# Stored rows start

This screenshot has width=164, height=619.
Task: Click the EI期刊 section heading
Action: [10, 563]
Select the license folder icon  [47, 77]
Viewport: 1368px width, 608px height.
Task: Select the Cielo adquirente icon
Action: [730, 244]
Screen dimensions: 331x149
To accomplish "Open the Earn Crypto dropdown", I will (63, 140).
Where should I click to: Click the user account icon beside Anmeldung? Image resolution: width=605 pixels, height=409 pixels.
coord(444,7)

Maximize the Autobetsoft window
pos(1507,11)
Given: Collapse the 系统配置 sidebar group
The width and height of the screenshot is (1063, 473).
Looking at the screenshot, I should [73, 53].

# Stored rows end
# Stored rows start

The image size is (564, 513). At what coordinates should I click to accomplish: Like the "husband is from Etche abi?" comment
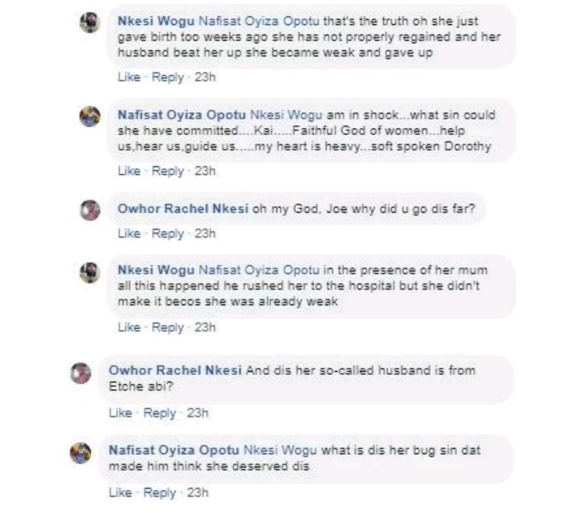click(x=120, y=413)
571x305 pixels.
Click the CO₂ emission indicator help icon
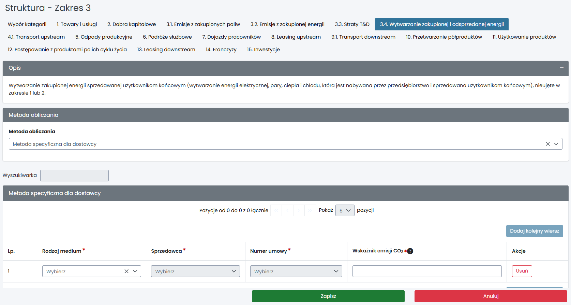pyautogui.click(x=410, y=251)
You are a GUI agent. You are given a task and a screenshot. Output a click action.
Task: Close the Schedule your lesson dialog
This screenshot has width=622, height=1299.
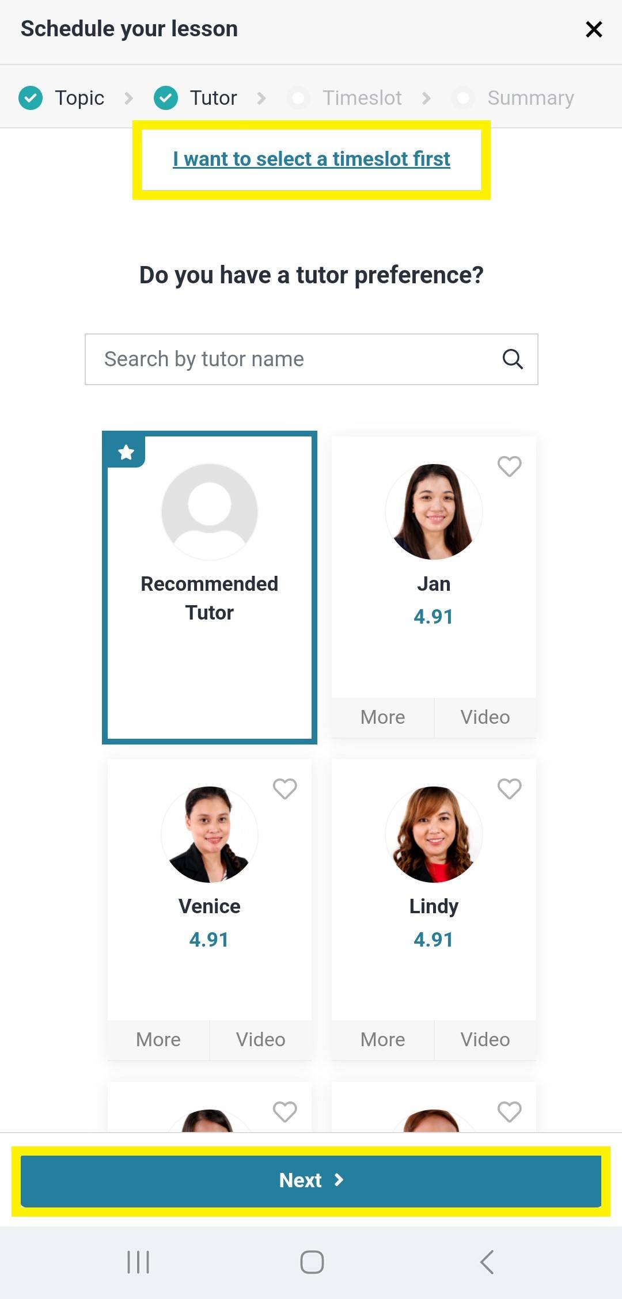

# Stored rows end

Request: Reproduce the lines from the one containing "571x305 pixels." through the one containing "This screenshot has width=622, height=1299.", both included. Leave out the pictures.

Result of the task:
571x305 pixels.
Click the CO₂ emission indicator help icon
pyautogui.click(x=410, y=251)
You are a GUI agent. You are given a task and a screenshot. Output a click action.
Task: Close the Schedule your lesson dialog
This screenshot has width=622, height=1299.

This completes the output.